San Antonio’s championship pedigree is about to really be tested.
As good as Golden State looked in San Antonio, it has been far better at home all season, especially in the playoffs. The Warriors went 3-0 at home in the first round against Denver, with Curry seemingly controlling the standing-room only crowds on his fingertips — and feeding off fans as well.
The Spurs were 0-2 at Golden State this season, though San Antonio rested most of its starters in one of them.
The next game at Oracle Arena — a raucous venue even when the Warriors were terrible — might be the franchise’s biggest game in Oakland since 1991, when Golden State returned home with its second-round series against the Lakers tied at a game apiece — only to lose three straight and be eliminated in Game 5 in Los Angeles.
In the playoffs for only the second time in 19 years, excitement in the basketball-starved Bay Area is at a fever pitch. The Warriors can unite fans with conflicting allegiances in a way almost no other team can in the sports saturated market.

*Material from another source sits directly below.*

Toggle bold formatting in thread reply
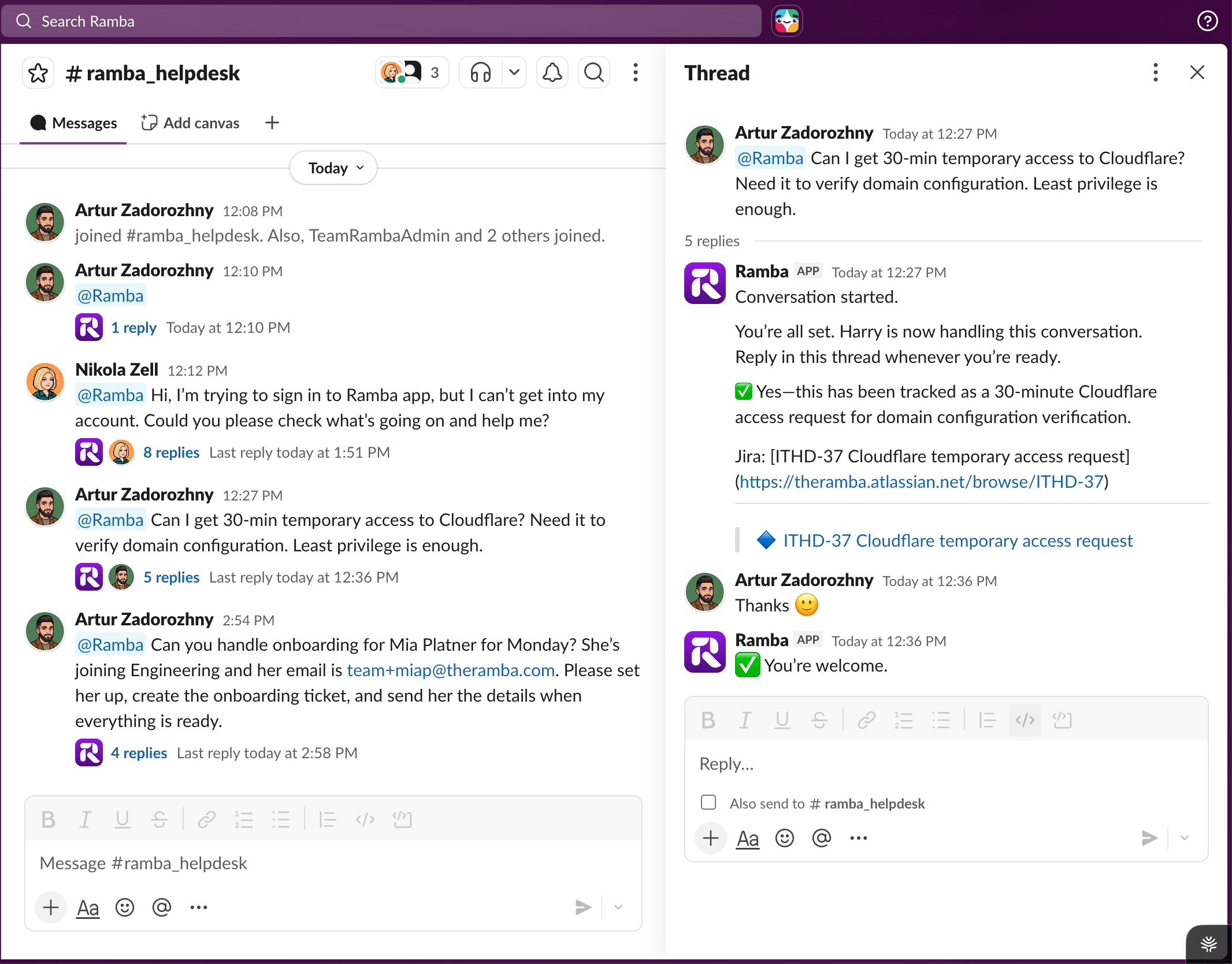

Buses in San Francisco and Oakland have electronic banners that read: “Go Warriors.” San Francisco’s iconic Coit Tower has been lit with blue-and-gold lights, and fans on both sides of the bay can be seen wearing those yellow “We Are Warriors” shirts given out at home playoff games.
With a sea of support behind them, all the Warriors need to do is win their home games to advance to the conference finals for the first time since the 1975-76 season.
“The sky’s the limit for us right now,” said Thompson, who had a career-high 34 points and 14 rebounds in Golden State’s 100-91 win Wednesday night, even joking at practice that he “felt like Steph Curry out there” shooting 8 of 9 from 3-point range.
“Our confidence is at an all-time high,” Thompson added. “We’ve shown we can beat this team, and we just have to stay humble about it and keep working hard because it’s a long series.”
Golden State already has overcome two major hurdles.
The Warriors rebounded from what could have been a devastating Game 1 collapse. And they “exercised the demons,” as Curry put it, by winning in San Antonio for the first time since Feb. 14, 1997 — four months before the Spurs drafted Tim Duncan out of Wake Forest and began a run that includes four NBA titles.
Even Spurs coach Gregg Popovich, a two-time NBA Coach of the Year, has marveled at what his veteran-laden team is up against. During one television timeout captured on the TNT broadcast in Game 2, he told his team in the huddle: “They got skill. They got talent. We’ve got to be on them.”
“They shot the heck out of it,” Popovich said at the airport before his Spurs boarded a flight to the Bay Area on Thursday. “That’s the difference.”